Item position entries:

-*-

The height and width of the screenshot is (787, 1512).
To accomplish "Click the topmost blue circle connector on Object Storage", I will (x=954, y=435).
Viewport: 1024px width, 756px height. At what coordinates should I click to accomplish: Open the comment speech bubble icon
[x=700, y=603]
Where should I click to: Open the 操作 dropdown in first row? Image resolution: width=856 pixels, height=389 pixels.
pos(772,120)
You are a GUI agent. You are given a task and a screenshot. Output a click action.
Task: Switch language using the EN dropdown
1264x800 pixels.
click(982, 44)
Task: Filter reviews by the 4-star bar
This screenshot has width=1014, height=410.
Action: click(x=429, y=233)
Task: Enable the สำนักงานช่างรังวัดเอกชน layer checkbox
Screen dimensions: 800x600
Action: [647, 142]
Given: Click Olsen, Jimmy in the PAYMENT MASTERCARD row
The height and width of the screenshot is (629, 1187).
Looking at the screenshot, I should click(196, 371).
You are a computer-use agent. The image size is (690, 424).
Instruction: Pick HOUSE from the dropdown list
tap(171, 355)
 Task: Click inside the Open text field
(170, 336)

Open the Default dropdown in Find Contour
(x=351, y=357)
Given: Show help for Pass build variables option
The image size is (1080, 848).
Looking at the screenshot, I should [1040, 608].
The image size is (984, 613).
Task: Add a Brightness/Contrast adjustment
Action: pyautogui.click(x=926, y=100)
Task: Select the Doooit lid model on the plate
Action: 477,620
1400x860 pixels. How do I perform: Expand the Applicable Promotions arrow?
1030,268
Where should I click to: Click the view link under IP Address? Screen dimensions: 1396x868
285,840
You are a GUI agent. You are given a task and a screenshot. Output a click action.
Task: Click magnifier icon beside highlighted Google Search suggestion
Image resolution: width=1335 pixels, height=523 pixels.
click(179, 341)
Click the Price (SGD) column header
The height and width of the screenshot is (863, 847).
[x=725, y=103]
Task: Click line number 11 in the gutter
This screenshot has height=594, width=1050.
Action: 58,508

-*-

Reproduce all of the items above word for word.

The height and width of the screenshot is (787, 1512).
To accomplish "Click the topmost blue circle connector on Object Storage", I will (x=954, y=435).
Viewport: 1024px width, 756px height. At what coordinates should I click to accomplish: Open the comment speech bubble icon
[x=700, y=603]
Where should I click to: Open the 操作 dropdown in first row? Image resolution: width=856 pixels, height=389 pixels.
pos(772,120)
You are a GUI agent. You are given a task and a screenshot. Output a click action.
Task: Switch language using the EN dropdown
1264x800 pixels.
click(982, 44)
Task: Filter reviews by the 4-star bar
This screenshot has width=1014, height=410.
Action: click(x=429, y=233)
Task: Enable the สำนักงานช่างรังวัดเอกชน layer checkbox
Screen dimensions: 800x600
Action: [647, 142]
Given: Click Olsen, Jimmy in the PAYMENT MASTERCARD row
The height and width of the screenshot is (629, 1187).
Looking at the screenshot, I should click(196, 371).
You are a computer-use agent. The image size is (690, 424).
Instruction: Pick HOUSE from the dropdown list
tap(171, 355)
 Task: Click inside the Open text field
(170, 336)

Open the Default dropdown in Find Contour
(x=351, y=357)
Given: Show help for Pass build variables option
The image size is (1080, 848).
Looking at the screenshot, I should [1040, 608].
The image size is (984, 613).
Task: Add a Brightness/Contrast adjustment
Action: pyautogui.click(x=926, y=100)
Task: Select the Doooit lid model on the plate
Action: 477,620
1400x860 pixels. How do I perform: Expand the Applicable Promotions arrow?
1030,268
Where should I click to: Click the view link under IP Address? Screen dimensions: 1396x868
285,840
You are a GUI agent. You are given a task and a screenshot. Output a click action.
Task: Click magnifier icon beside highlighted Google Search suggestion
Image resolution: width=1335 pixels, height=523 pixels.
click(179, 341)
Click the Price (SGD) column header
The height and width of the screenshot is (863, 847).
[x=725, y=103]
Task: Click line number 11 in the gutter
This screenshot has height=594, width=1050.
Action: 58,508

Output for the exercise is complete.